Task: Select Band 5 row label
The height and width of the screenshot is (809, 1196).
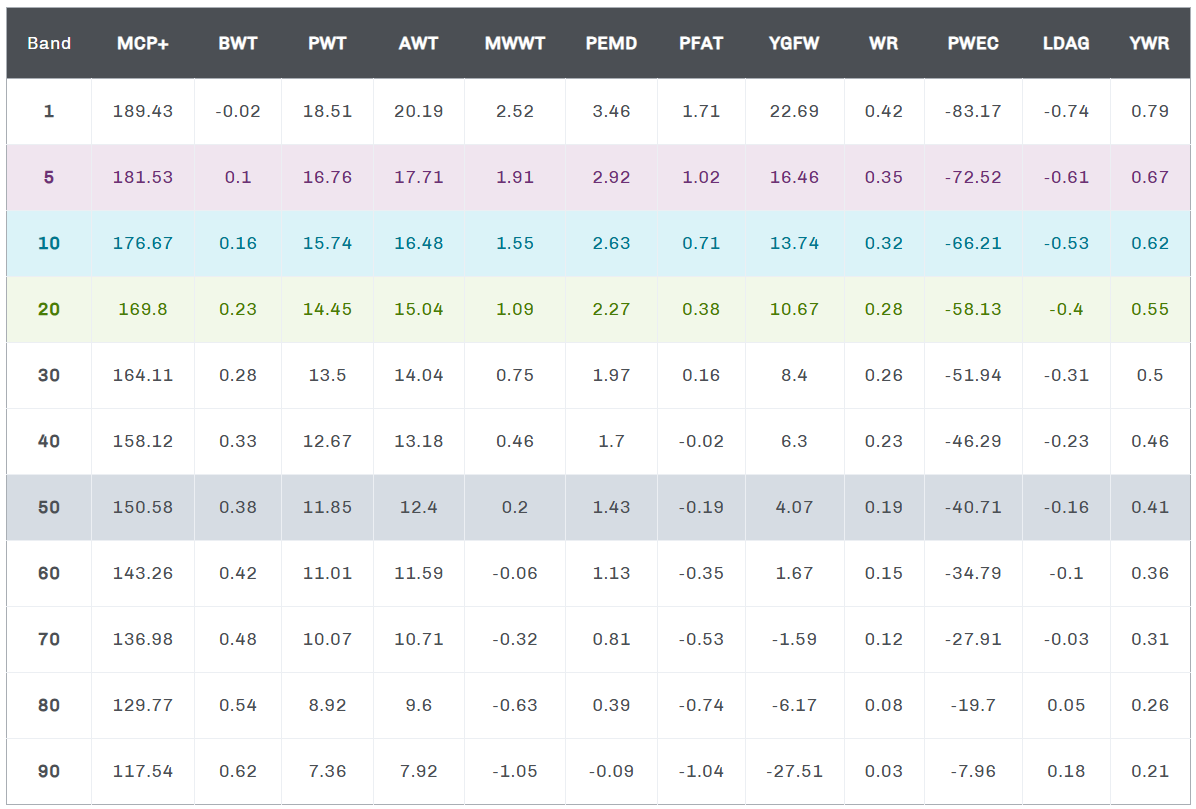Action: click(49, 177)
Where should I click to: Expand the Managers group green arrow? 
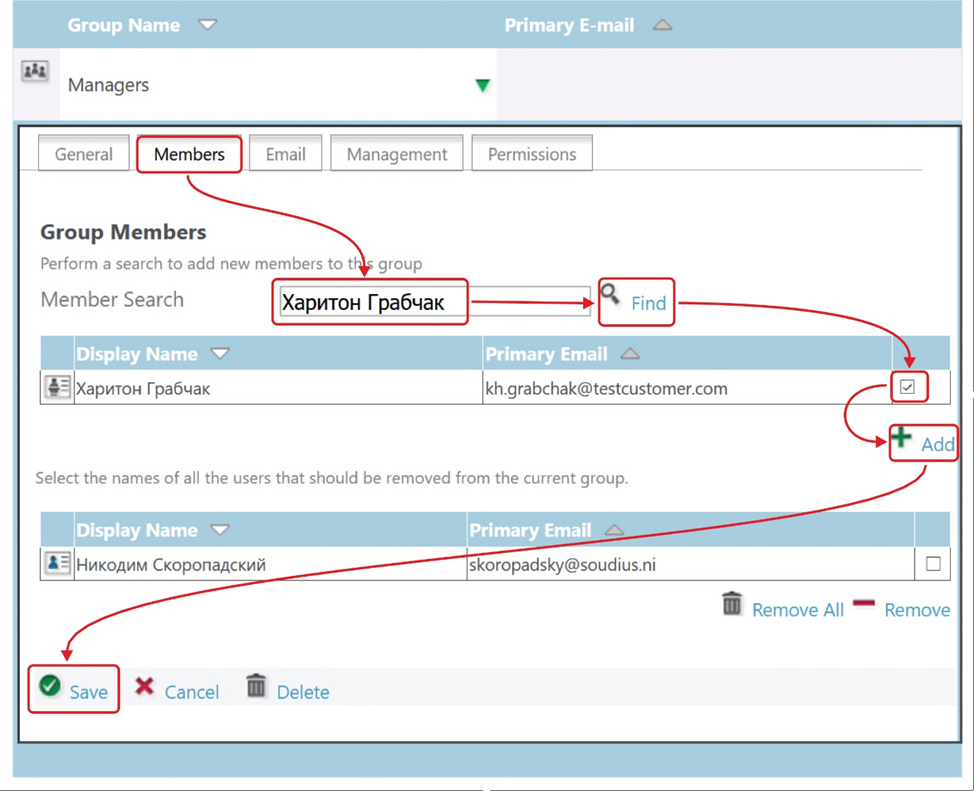click(x=483, y=86)
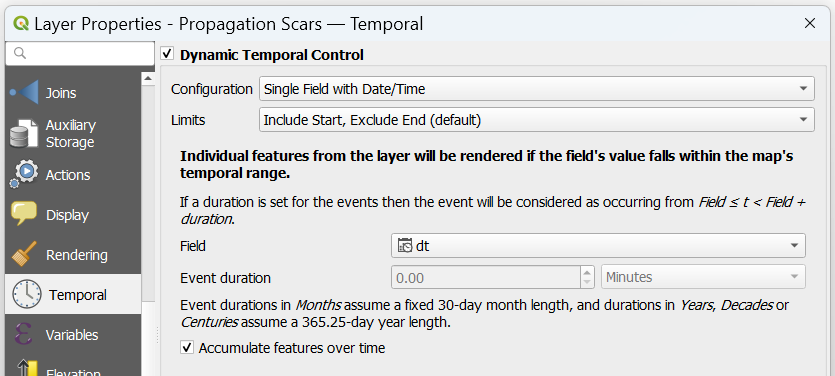The height and width of the screenshot is (376, 835).
Task: Expand the Configuration dropdown
Action: point(537,89)
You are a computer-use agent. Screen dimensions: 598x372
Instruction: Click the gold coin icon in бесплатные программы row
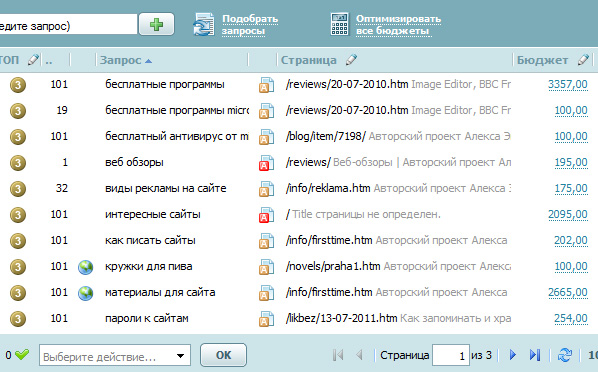(x=18, y=85)
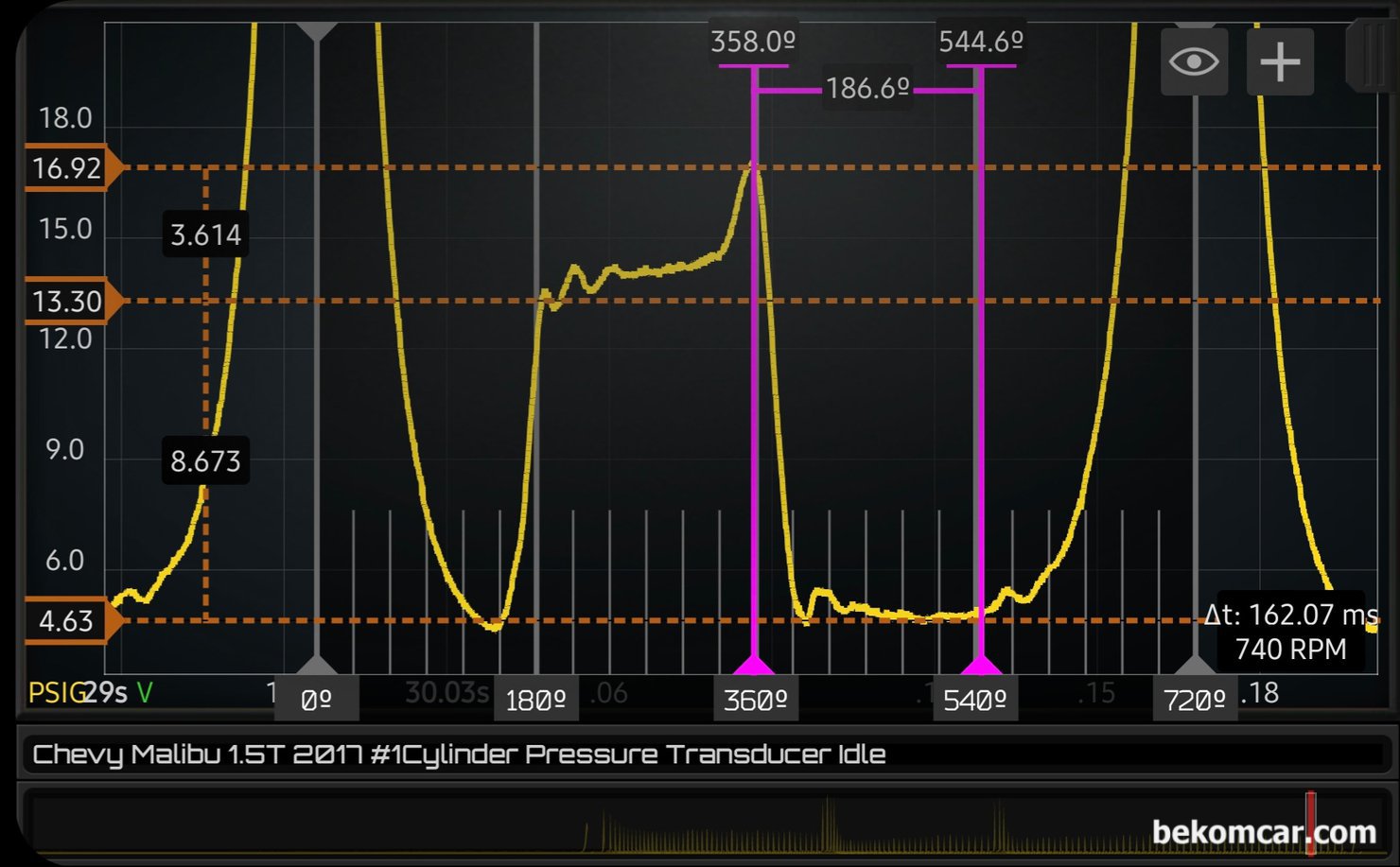Select the 4.63 horizontal cursor tag
Viewport: 1400px width, 867px height.
pos(68,621)
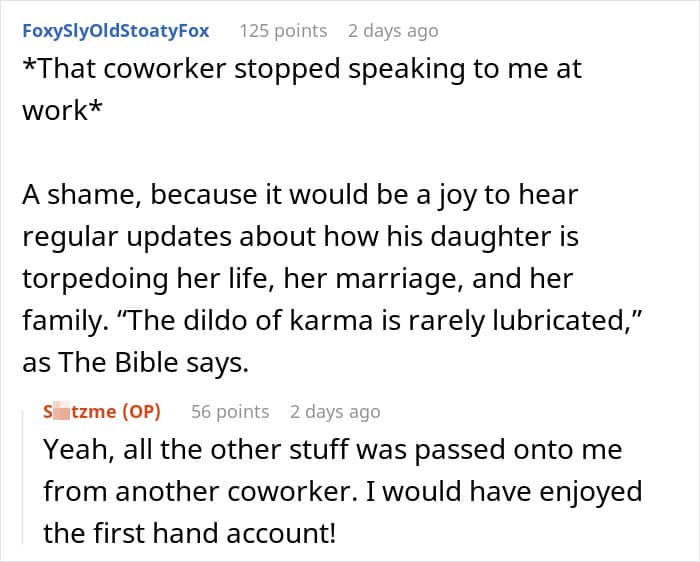Click the line "the first hand account!"

click(190, 534)
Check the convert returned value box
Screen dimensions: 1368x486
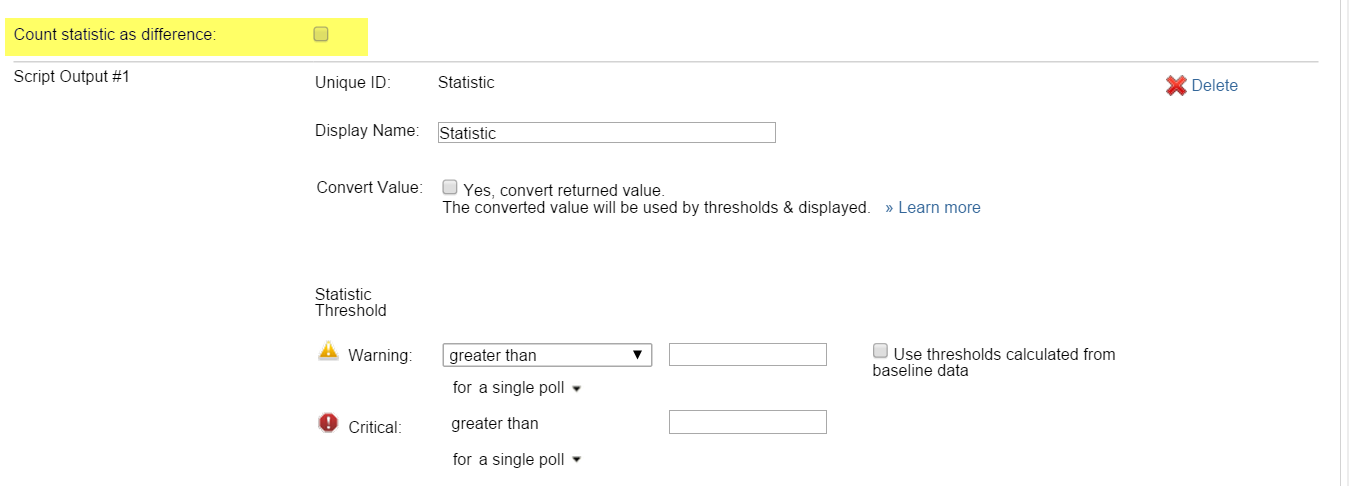point(450,187)
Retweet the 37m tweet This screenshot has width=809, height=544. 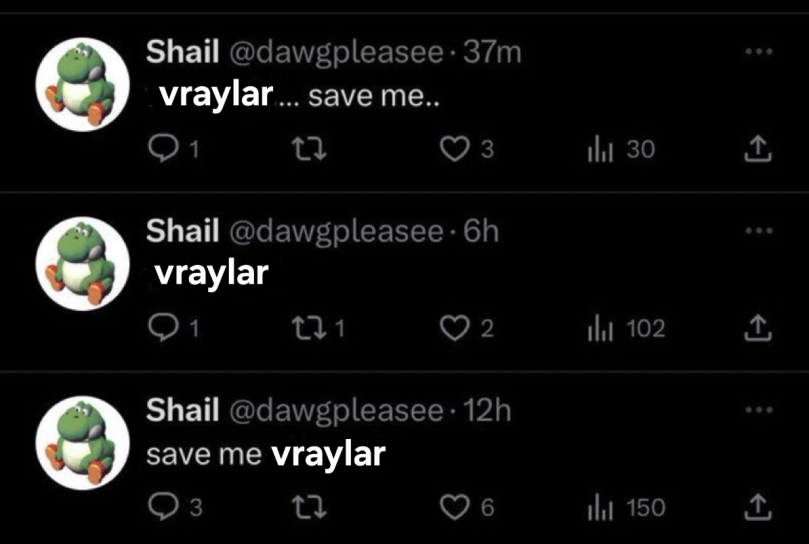point(309,149)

****************

*What is required*. Using the entries above, repeat exactly the lines from the one with "The height and width of the screenshot is (809, 1196)." to the one with "You are a computer-use", both included, and leave the pictures behind.

*Exercise output*.
The height and width of the screenshot is (809, 1196).
Action: click(49, 177)
Where should I click to: Expand the Managers group green arrow? 
click(x=483, y=86)
The height and width of the screenshot is (376, 835).
Task: Expand the Configuration dropdown
Action: point(537,89)
You are a computer-use agent. Screen dimensions: 598x372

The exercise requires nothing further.